The guns Jonathan brought to the courtroom were registered to Angela Davis two days beforehand, including one carbine sawed-off shotgun. When the investigation went in her direction, she took off. Why did she run if not because of guilt? Maybe because she thought if she was arrested, she wouldn’t get a fair trial being a black woman, two strikes against her. Maybe she feared the police; she called them “pigs” in public on numerous occasions before, and that kind of thing has a tendency to make one a bit ornery, which is especially bad if you have a gun. Maybe she had lost faith in the colorblindness of the judicial system… Scratch that – maybe she thought that system was rife with racism and needed to be destroyed.

Whatever. She was eventually captured in New York City, spent 18 months in prison, stood trial in California for conspiracy and murder, and was acquitted by an all white jury in 1972. But it wasn’t purely because the system worked, or even that murder weapons being registered to you isn’t nearly enough to pin the murder on you. It was thanks to the overwhelming support Angela got from many, many, many famous people committed to her self-proclaimed innocence. Celebrity after celebrity showed their support, so much that it became “cool” to do so, and those who didn’t jump right on the bandwagon were criticized or had their morals called into question. It reminds me of the Mumia thing, or the Kony thing, or the Susan G. Komen thing, or the Chick-fil-A thing. The moral outrage was barreling out of control.

The Rolling Stones lent a hand as well by releasing “Sweet Black Angel,” one of their only overtly (or even semi-overtly) political songs. But even as such, it’s couched in a musical motif and a dialect that are difficult to penetrate. It’s a down-home, born-on-the-bayou country-blues song, complete with harmonica and washboard, as well as muddy and minimal production courtesy of Jimmy Miller. Mick uses not only a particular accent in this song, as he’s wont to do, but he also employs a voice and lyrical style used by poor, southern blacks.

There are many remarkable things about “Sweet Black Angel,” but the biggest is the grand naivety on display. In its discourse about Angela Davis and her plight, it ends with these lyrics:

She’s a sweet black angel / Not a gun-toting teacher / Not a Red-loving schoolmarm

I hear the reference to communism, and I’m going, “But… she IS a Red-loving schoolmarm! She SAYS she is! It’s not even a secret! She’s a member of the Communist Party USA. So that’s not even spin, or your perspective; that’s just… incorrect!”

What’s the interest for the Rolling Stones pairing Angela Davis’ innocence with her not being “Red?” Are the two logically connected?

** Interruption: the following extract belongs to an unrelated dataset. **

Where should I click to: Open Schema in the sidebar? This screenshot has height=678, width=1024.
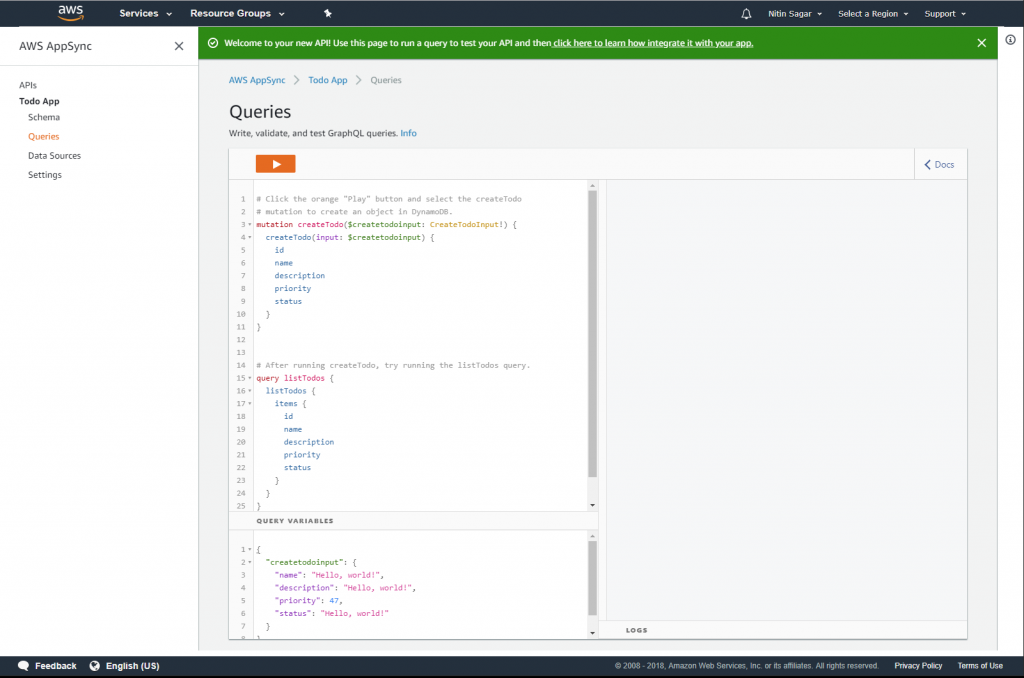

If you’re a communist, are you also a murderer? It seems ridiculous and reprehensible to think so to us in our modernity, but back then it might still have made sense to some people. I’m sure a few of them would have liked to of seen Angela locked up just for being a communist, regardless of this whole Soledad Brothers thing.  “Is she guilty? Who cares!?! She’s a communist!”

But the bottom line is this: there’s a world of difference between being something and doing something. Being a communist doesn’t make you a murderer; murdering someone does. Being Irish doesn’t mean you drink a lot; drinking a lot does. Being black doesn’t mean you like rap; liking rap does. Being a Christian doesn’t make you a Republican; voting Republican does. Saying you love someone doesn’t mean you love them… you need to do a thing to be a thing.